D. A pharmacy submitting an initial MAC appeal must submit the following information regarding the prescription(s) and the disputed MAC pricing:
• Appeal Date
• Contact Name
• Contact Email Address
• Pharmacy Provider NCPDP ID
• Pharmacy Provider Name
• Rx #
• Fill Date
• NDC
• GPI
• Quantity
• Acquisition Cost Per Unit
• Invoice ID #
E. Upon receipt of a MAC appeal or request, the claim information and MAC pricing, will be verified, as necessary, pursuant to the steps below:
• The claim in question will be researched to determine if the claim hit the applicable PBM network and was submitted by pharmacy within the allotted seven (7) days from initial claim date of service.

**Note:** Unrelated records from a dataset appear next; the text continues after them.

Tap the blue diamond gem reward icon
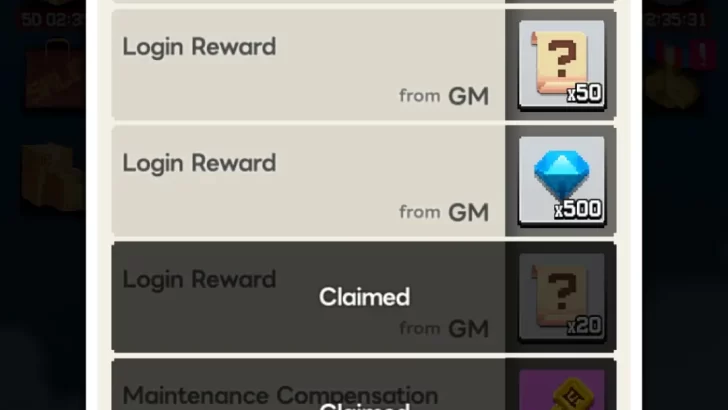The height and width of the screenshot is (410, 728). 561,181
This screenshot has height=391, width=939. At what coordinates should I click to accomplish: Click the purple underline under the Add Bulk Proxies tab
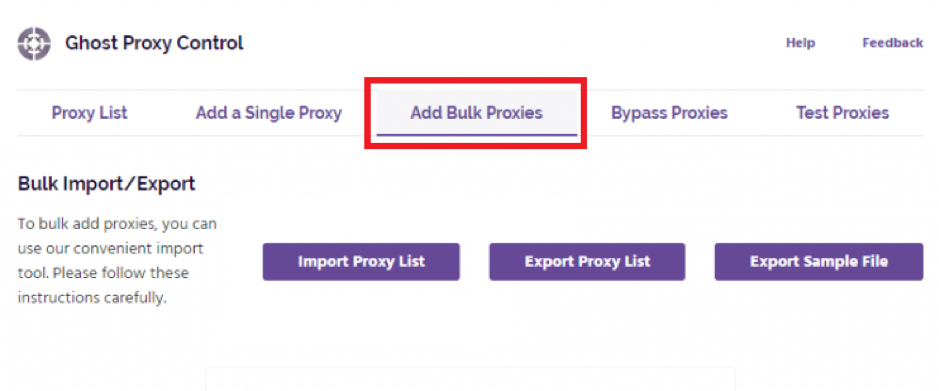click(477, 135)
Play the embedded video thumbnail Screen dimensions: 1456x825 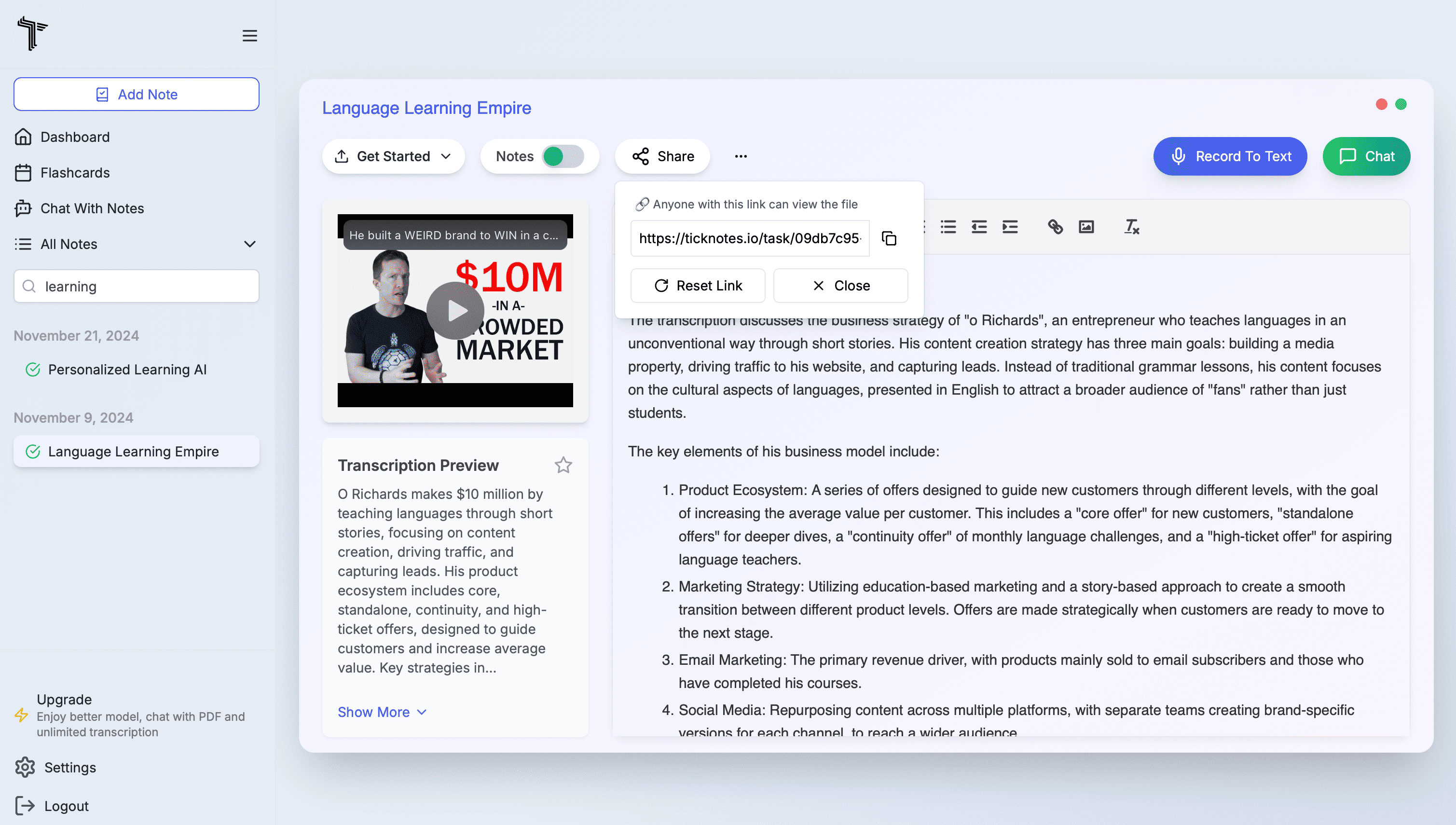[x=455, y=310]
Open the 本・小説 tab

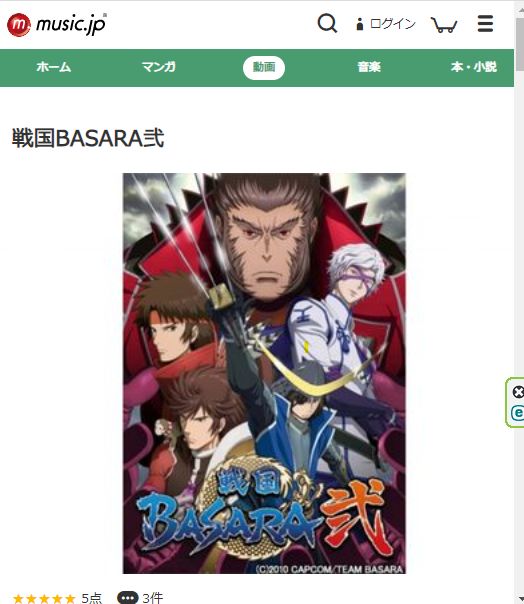[474, 67]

• If the claim is timely submitted, the claim will be investigated to determine whether the claim paid utilized a MAC or if it paid at another pricing type, such as AWP Discount, U&C, Other Coverage Amounts, or other potentially applicable contractually agreed upon pricing designation.
• If the claim was paid utilizing a MAC price, research will begin to determine the applicable EAC.
• If the EAC is found to be higher than the applicable MAC price, the MAC shall be adjusted accordingly using current MAC methodologies:
i. MAC pricing will be adjusted back to initial date of service.
ii. Allow resubmission of claims to reflect price update.
iii. Any adjustment to reimbursement will be applied to the next payment cycle.
iv. MAC pricing will be adjusted for all pharmacies within the network for the applicable plan.
v. Communicate MAC adjustments to all pharmacies within the network.
F. An initial response to the Pharmacy regarding the MAC appeal will be provided, no more than seven (7) business days following receipt of the complaint, or pursuant to State Laws and will include the following information:
• Request for more information, Approval, or Denial of the MAC Appeal
• If Approval of MAC Appeal:
i. Estimate of Applicable EAC.
ii. New MAC Rate for Product.
iii. Effective Date if MAC update is set to the original data of service.
iv. Notification and adjustments shall be made via each pharmacy’s switch vendor.
• If Denial of MAC Approval
i. Reason for Denial.
ii. Estimate of Applicable EAC.
iii. NDC(s) used to justify MAC rate.
iv. Source of drug pricing information.
• Additionally, information regarding the process and information required for a secondary appeal will be included.